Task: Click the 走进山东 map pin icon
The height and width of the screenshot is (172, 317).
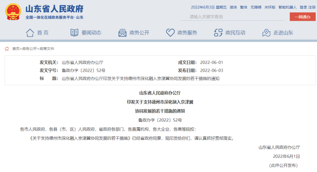Action: point(266,33)
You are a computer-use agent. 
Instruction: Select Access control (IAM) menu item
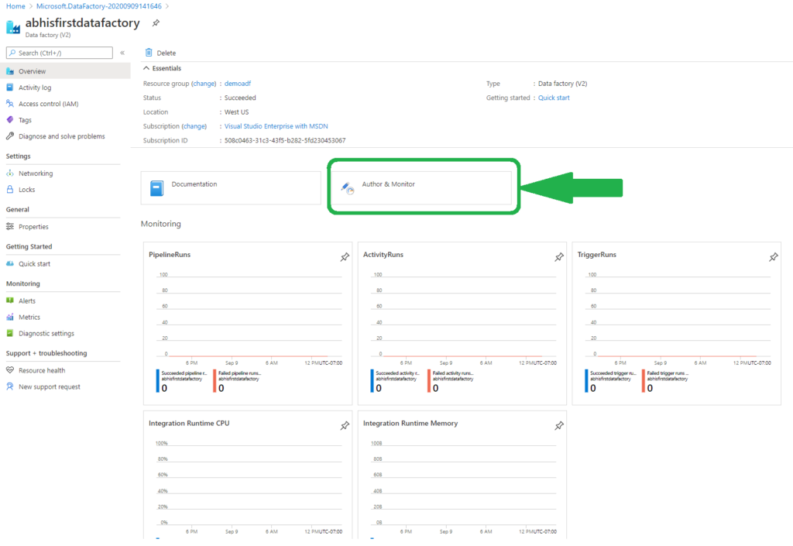[x=48, y=104]
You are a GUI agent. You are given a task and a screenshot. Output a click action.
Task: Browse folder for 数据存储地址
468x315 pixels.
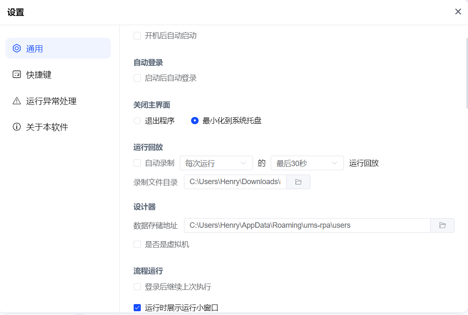[x=442, y=225]
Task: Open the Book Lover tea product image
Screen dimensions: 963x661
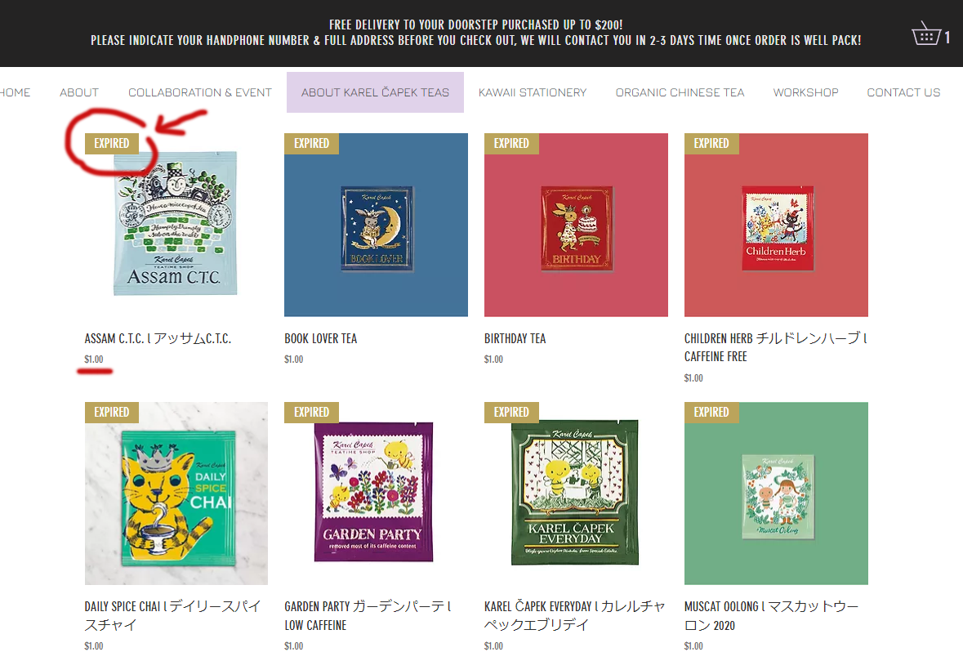Action: [x=376, y=225]
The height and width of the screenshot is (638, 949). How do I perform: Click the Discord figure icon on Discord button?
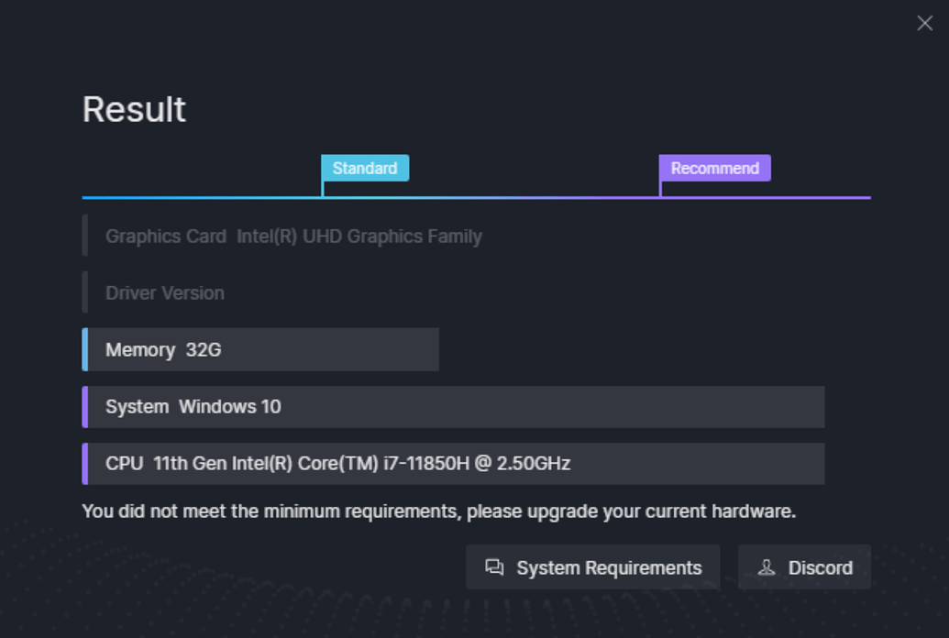tap(767, 567)
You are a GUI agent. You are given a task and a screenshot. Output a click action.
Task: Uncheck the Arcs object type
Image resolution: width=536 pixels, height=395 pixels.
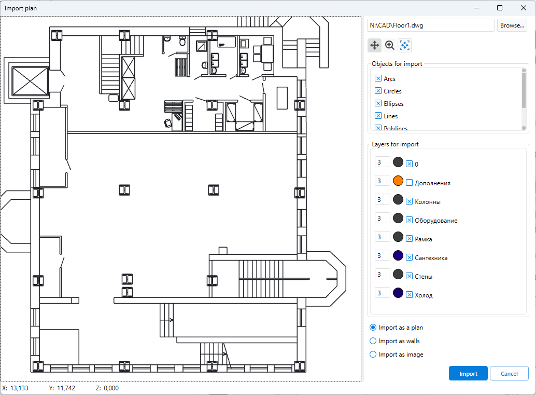point(377,78)
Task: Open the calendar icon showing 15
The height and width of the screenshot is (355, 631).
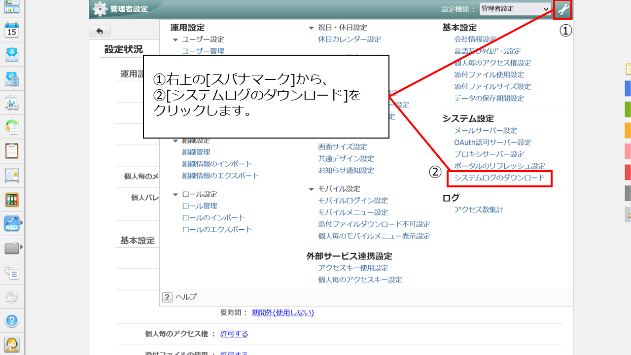Action: tap(12, 30)
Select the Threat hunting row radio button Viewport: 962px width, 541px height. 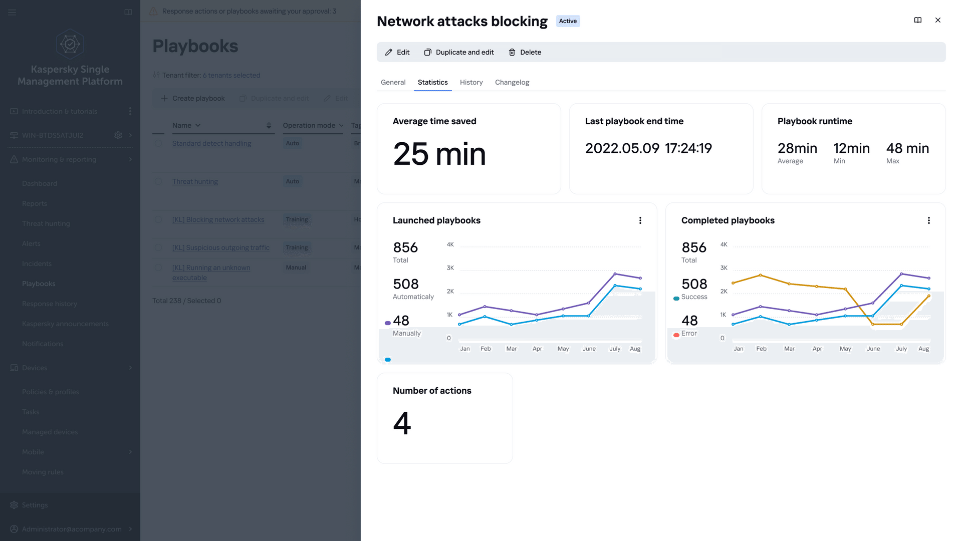[158, 181]
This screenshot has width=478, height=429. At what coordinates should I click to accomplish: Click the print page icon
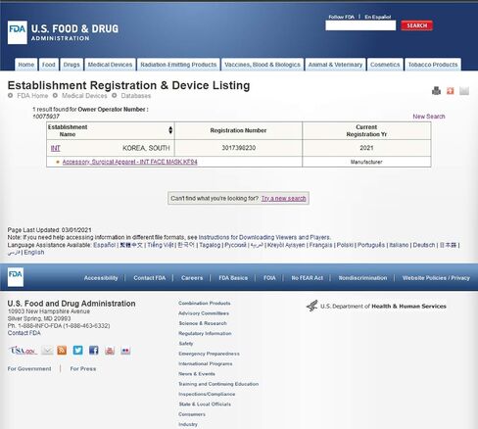436,91
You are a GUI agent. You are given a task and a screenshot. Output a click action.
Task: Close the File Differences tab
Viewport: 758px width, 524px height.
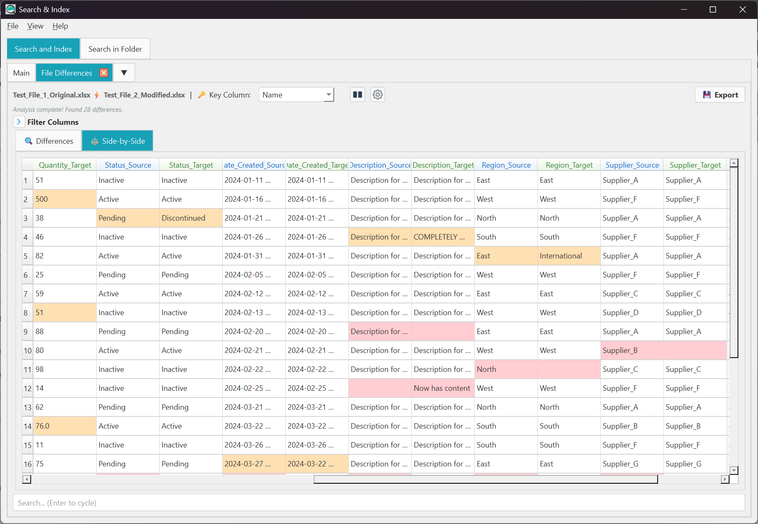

Given instruction
Rewrite everything from the line containing "This screenshot has" down to the end of the entries, changing "File Differences" to "File Changes" and keeping all else the same. Leave out the pictures.

Full answer
This screenshot has width=478, height=429. At what coordinates should I click to accomplish: Click the print page icon
436,91
You are a GUI agent. You are given a task and a screenshot. Output a click action.
Task: Close the File Changes tab
Viewport: 758px width, 524px height.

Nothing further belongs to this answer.